Goal of the exercise:
Below are the records; copy exactly the stretch from the line containing "Screen dimensions: 676x380" through the line containing "Viewport: 670px width, 275px height.", both ends included, and nothing else.

---

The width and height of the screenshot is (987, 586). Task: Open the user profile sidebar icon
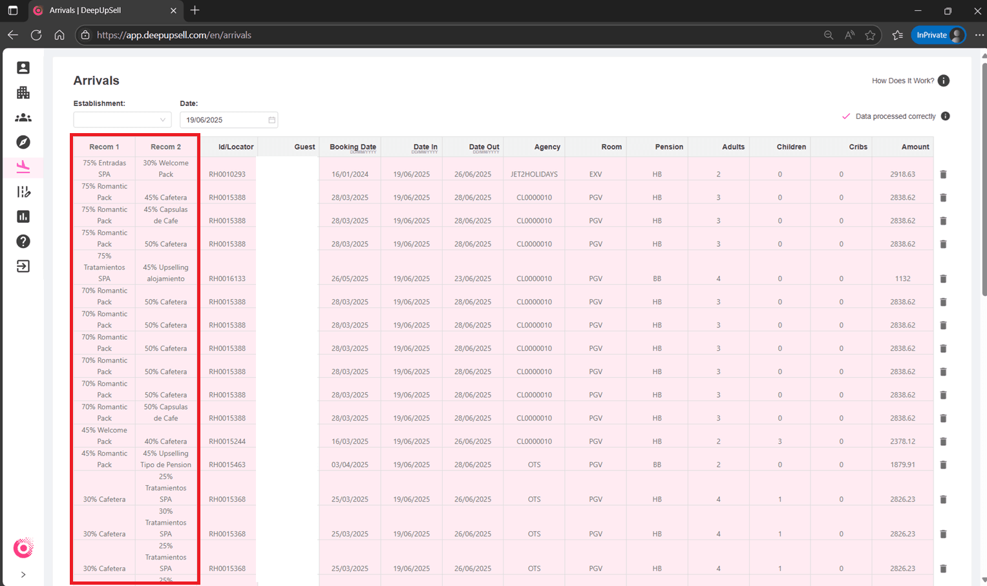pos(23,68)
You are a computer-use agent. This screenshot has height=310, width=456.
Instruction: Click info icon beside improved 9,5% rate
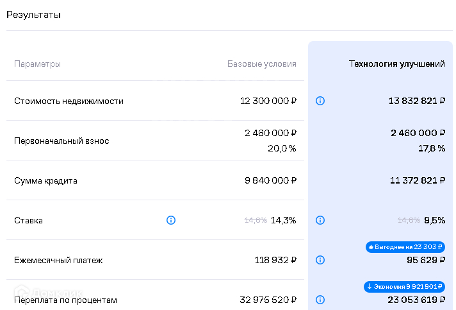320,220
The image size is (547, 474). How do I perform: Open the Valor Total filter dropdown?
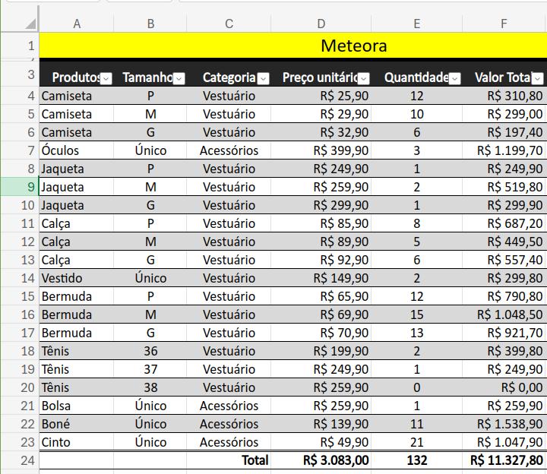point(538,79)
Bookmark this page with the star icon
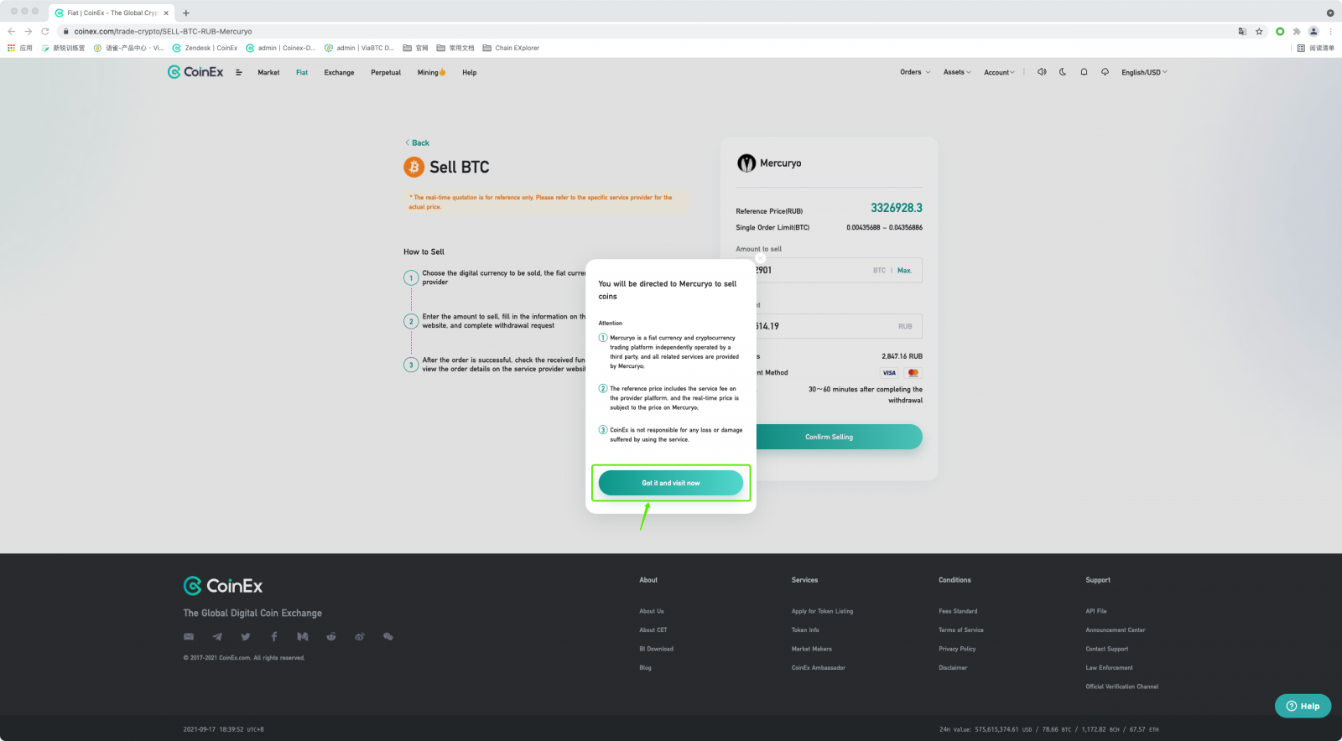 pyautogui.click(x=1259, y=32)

---

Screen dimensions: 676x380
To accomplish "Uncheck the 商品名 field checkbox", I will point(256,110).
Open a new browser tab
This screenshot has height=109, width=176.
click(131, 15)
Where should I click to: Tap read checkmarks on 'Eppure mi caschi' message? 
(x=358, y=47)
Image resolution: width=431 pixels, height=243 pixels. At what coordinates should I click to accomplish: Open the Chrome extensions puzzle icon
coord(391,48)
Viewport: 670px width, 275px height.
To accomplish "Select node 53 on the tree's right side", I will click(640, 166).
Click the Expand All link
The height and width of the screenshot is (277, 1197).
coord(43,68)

---

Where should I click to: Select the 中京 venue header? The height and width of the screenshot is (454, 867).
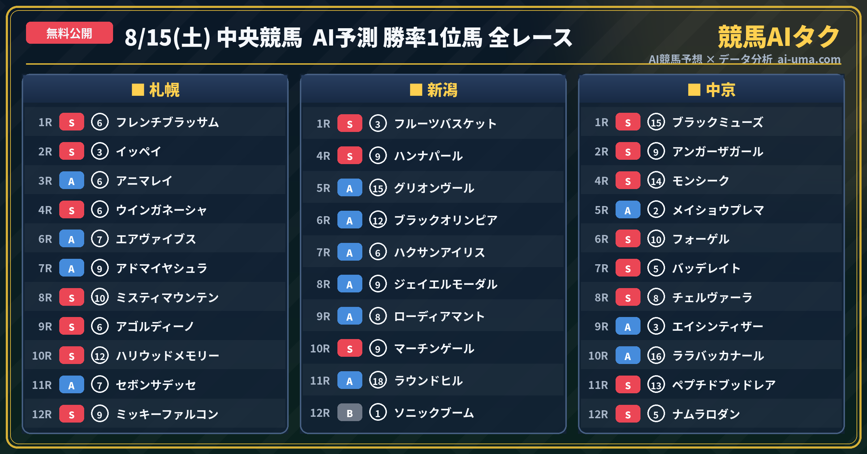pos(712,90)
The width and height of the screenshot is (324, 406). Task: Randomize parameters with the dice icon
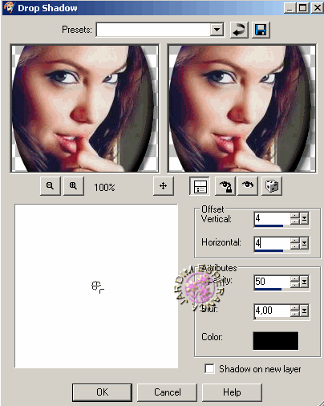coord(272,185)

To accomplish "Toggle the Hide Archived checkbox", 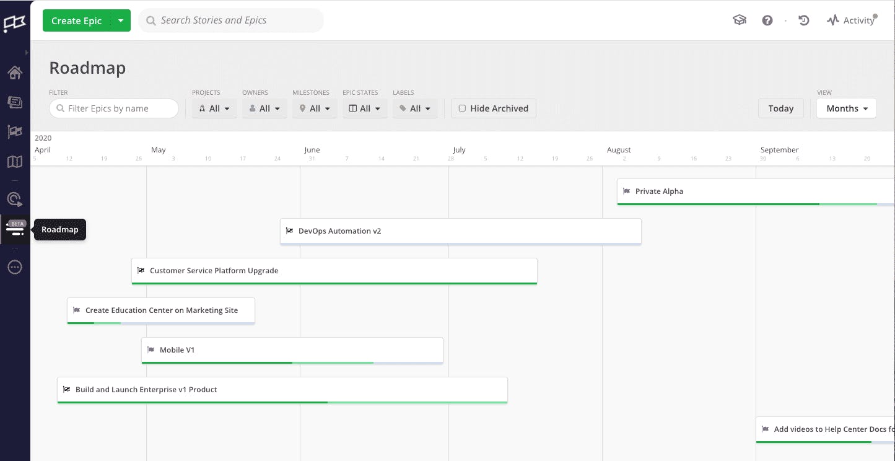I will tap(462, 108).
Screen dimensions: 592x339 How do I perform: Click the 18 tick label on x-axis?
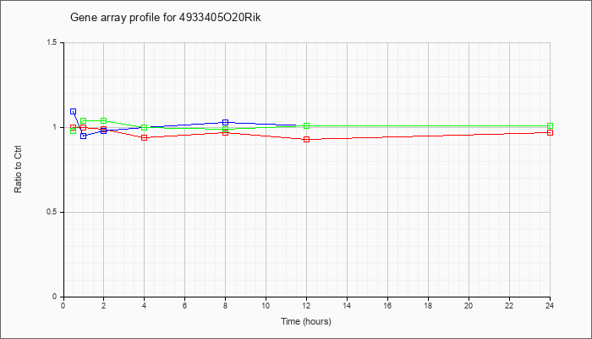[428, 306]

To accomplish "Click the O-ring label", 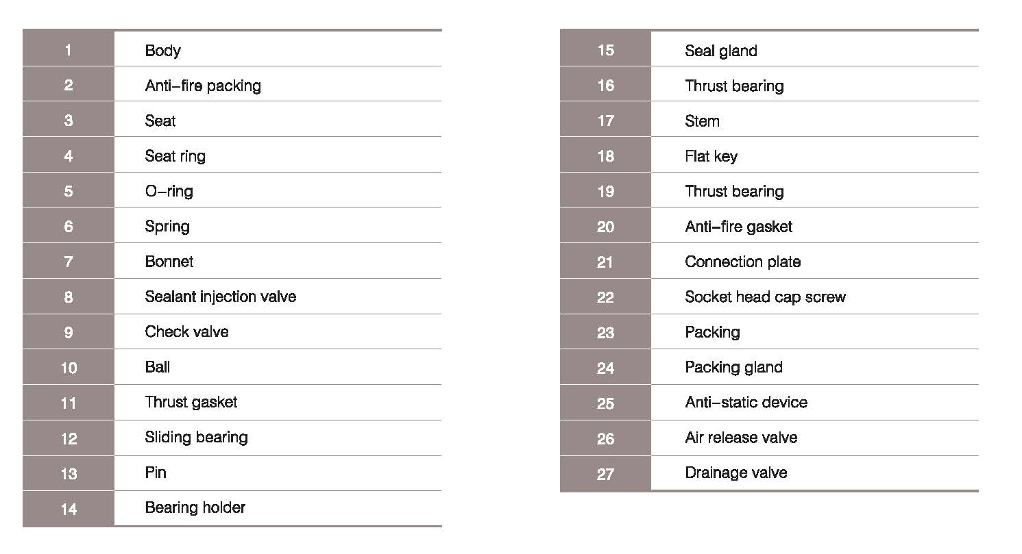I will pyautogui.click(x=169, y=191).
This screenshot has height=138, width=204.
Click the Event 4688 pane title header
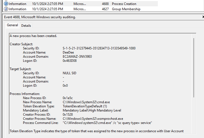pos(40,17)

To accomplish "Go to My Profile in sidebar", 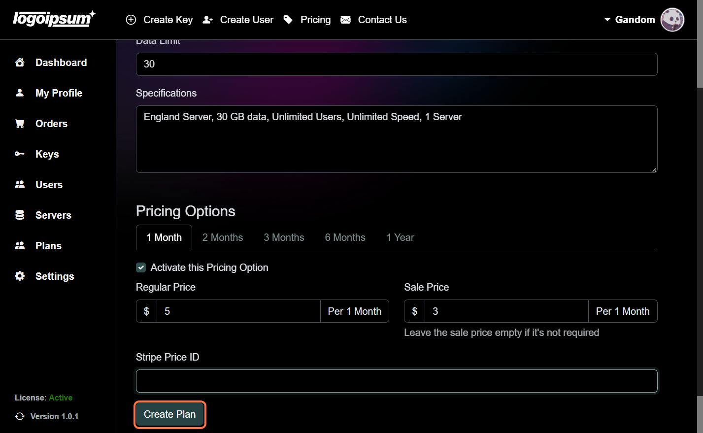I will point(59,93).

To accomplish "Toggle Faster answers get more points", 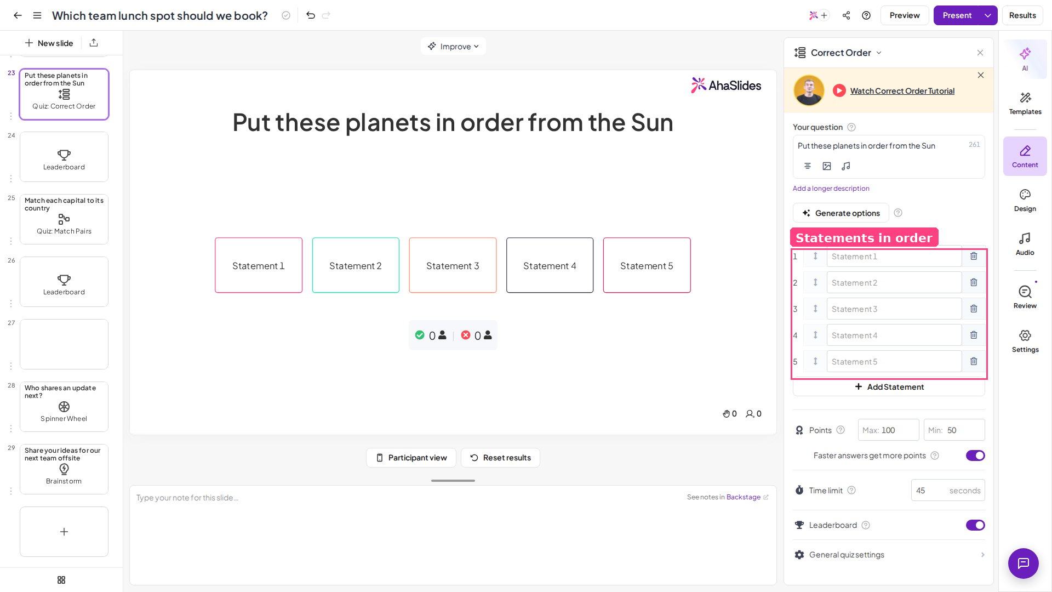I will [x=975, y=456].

---

Expected output:
Screen dimensions: 676x380
To accomplish "Uncheck the 商品名 field checkbox", I will point(256,110).
Open a new browser tab
This screenshot has height=109, width=176.
click(131, 15)
Where should I click to: Tap read checkmarks on 'Eppure mi caschi' message? 
(x=358, y=47)
Image resolution: width=431 pixels, height=243 pixels. At what coordinates should I click to accomplish: Open the Chrome extensions puzzle icon
coord(391,48)
Viewport: 670px width, 275px height.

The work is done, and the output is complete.